## The exercise
Please transcribe the lines below, starting with the line that contains "You are a computer-use agent. The height" and going on through the line that contains "(x=228, y=31)", keeping every character unchanged.

═════ Input records

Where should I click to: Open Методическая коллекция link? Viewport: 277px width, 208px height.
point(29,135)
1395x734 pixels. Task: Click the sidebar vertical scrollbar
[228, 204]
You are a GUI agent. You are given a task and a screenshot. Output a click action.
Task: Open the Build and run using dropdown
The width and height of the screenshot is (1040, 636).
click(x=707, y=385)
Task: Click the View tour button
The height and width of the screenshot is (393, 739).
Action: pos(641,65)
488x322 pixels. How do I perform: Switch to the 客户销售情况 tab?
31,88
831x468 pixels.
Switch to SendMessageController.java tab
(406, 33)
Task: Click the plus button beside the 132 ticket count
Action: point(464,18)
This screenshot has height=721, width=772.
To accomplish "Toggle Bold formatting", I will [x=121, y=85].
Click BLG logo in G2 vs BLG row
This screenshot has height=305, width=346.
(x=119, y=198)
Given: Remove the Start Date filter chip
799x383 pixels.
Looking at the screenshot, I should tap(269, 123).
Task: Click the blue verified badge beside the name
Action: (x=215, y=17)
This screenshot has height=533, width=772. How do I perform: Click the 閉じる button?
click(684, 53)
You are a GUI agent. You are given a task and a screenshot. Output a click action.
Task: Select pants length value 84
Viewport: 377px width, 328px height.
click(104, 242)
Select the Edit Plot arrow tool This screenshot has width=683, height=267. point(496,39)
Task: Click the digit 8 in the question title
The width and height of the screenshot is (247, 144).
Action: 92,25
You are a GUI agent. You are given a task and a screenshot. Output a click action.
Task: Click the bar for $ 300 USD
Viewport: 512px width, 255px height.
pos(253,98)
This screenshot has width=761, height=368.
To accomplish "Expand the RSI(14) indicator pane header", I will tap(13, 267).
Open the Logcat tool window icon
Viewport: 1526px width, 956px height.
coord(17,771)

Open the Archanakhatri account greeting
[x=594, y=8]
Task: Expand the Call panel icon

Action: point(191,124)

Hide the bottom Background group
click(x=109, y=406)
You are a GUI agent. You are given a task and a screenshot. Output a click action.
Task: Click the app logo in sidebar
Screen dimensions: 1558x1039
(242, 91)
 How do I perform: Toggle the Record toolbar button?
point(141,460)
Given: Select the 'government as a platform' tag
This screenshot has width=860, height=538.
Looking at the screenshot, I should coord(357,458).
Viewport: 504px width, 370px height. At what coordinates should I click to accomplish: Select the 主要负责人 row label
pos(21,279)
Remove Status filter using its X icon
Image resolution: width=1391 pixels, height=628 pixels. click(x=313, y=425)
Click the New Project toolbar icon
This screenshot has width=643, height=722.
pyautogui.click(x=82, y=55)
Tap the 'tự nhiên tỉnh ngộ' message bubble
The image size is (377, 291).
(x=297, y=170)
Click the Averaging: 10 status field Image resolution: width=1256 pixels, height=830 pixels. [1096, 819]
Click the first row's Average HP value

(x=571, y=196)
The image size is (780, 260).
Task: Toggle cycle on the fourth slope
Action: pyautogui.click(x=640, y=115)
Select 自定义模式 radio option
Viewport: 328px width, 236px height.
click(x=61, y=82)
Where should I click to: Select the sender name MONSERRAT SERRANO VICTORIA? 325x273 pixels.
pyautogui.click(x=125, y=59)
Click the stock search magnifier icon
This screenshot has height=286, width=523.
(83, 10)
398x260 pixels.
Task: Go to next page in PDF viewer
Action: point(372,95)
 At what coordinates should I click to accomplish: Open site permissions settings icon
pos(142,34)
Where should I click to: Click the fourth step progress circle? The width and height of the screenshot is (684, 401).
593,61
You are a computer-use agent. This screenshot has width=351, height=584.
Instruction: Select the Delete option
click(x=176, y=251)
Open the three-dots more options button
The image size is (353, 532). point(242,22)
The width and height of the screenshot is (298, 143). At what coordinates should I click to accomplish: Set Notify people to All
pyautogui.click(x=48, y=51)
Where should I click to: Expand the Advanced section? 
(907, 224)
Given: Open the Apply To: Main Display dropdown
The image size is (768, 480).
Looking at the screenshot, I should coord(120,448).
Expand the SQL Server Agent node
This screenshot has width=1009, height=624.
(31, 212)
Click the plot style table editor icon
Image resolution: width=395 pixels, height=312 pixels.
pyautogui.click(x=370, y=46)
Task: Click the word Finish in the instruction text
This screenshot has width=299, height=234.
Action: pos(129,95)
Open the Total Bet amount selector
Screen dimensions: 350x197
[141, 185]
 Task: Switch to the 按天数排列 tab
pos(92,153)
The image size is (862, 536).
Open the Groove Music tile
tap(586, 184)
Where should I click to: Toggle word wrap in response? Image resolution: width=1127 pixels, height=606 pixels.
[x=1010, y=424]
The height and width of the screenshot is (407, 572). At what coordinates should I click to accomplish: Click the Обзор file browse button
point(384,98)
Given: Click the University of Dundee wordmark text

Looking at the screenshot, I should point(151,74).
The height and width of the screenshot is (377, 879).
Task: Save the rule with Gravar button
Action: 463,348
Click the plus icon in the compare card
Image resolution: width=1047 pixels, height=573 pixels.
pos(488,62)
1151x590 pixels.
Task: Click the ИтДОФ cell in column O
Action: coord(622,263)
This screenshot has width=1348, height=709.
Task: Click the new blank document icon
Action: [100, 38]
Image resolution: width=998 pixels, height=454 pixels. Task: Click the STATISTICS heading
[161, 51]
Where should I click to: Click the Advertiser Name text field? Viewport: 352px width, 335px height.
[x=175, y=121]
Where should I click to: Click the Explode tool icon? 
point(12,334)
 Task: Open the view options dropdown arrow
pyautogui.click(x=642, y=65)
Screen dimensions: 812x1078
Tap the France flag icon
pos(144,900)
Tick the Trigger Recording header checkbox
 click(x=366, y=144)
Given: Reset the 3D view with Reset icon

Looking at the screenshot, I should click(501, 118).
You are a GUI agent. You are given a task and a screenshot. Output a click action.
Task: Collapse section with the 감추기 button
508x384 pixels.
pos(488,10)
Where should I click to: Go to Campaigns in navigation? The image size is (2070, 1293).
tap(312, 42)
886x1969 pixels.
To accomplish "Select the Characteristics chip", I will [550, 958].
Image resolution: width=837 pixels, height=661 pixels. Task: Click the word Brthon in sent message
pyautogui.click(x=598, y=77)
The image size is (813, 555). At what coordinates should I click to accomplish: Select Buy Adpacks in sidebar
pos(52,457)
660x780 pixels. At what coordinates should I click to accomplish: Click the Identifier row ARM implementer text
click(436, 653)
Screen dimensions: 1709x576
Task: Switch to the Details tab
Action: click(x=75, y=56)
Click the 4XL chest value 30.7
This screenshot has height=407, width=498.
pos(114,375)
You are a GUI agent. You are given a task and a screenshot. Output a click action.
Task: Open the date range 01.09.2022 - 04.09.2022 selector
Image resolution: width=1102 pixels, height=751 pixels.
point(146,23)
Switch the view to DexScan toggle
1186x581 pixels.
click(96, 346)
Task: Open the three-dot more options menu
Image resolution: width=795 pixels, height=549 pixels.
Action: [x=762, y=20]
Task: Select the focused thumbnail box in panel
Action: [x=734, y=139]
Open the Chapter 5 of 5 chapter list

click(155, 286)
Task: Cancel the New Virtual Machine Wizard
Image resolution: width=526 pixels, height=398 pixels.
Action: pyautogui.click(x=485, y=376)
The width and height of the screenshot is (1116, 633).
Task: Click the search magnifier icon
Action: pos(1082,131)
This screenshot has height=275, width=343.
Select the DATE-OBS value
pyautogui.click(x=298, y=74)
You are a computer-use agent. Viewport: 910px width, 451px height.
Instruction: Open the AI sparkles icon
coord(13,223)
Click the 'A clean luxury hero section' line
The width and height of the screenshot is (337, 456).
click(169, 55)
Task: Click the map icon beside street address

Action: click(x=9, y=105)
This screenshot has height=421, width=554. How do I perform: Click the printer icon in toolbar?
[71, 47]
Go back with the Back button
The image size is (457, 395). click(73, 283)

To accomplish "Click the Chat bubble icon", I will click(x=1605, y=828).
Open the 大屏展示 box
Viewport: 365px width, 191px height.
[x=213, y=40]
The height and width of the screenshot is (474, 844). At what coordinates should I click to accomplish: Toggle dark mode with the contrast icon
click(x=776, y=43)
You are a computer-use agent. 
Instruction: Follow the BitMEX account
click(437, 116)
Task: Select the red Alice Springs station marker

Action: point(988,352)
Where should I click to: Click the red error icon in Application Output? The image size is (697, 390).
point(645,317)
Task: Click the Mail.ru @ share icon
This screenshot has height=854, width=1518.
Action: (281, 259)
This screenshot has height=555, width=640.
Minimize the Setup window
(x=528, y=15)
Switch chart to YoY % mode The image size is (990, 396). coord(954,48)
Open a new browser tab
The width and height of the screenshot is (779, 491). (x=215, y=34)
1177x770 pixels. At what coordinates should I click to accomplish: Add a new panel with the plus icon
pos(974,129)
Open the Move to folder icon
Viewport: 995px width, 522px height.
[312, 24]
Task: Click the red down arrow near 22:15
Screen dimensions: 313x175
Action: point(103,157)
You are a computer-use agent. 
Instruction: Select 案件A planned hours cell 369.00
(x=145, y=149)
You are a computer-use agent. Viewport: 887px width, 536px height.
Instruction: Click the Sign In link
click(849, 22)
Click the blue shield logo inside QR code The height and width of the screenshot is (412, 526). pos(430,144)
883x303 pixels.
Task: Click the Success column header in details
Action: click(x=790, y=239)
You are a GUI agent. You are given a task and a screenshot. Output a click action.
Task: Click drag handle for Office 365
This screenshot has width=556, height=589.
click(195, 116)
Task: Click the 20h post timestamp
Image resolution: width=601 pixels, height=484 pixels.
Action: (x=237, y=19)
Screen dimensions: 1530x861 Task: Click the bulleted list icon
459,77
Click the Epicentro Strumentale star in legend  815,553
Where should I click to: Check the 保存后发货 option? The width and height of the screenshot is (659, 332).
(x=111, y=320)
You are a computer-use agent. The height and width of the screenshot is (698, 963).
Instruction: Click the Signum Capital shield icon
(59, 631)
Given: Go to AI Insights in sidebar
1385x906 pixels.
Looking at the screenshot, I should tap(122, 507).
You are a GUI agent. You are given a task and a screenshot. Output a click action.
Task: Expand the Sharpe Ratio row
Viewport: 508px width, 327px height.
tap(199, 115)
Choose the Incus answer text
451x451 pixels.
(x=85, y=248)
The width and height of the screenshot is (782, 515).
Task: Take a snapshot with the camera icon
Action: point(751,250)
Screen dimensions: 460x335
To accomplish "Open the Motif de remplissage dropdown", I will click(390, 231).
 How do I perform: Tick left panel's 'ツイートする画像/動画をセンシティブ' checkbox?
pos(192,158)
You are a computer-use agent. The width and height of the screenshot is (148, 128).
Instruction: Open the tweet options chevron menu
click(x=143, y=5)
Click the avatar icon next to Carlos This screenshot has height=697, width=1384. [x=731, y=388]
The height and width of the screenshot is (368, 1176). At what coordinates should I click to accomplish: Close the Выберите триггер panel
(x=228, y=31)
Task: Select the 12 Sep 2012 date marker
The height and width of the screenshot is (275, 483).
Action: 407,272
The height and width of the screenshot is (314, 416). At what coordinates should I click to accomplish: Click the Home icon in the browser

══════════

## The reply
You are a computer-use agent. The height and width of the screenshot is (698, 963).
Instruction: Click the Signum Capital shield icon
(59, 631)
Given: Go to AI Insights in sidebar
1385x906 pixels.
Looking at the screenshot, I should tap(122, 507).
You are a GUI agent. You are given a task and a screenshot. Output a click action.
Task: Expand the Sharpe Ratio row
Viewport: 508px width, 327px height.
tap(199, 115)
Choose the Incus answer text
451x451 pixels.
(x=85, y=248)
The width and height of the screenshot is (782, 515).
Task: Take a snapshot with the camera icon
Action: point(751,250)
Screen dimensions: 460x335
To accomplish "Open the Motif de remplissage dropdown", I will click(390, 231).
 How do I perform: Tick left panel's 'ツイートする画像/動画をセンシティブ' checkbox?
pos(192,158)
You are a computer-use agent. The width and height of the screenshot is (148, 128).
Instruction: Open the tweet options chevron menu
click(x=143, y=5)
Click the avatar icon next to Carlos This screenshot has height=697, width=1384. [x=731, y=388]
The height and width of the screenshot is (368, 1176). At what coordinates should I click to accomplish: Close the Выберите триггер panel
(x=228, y=31)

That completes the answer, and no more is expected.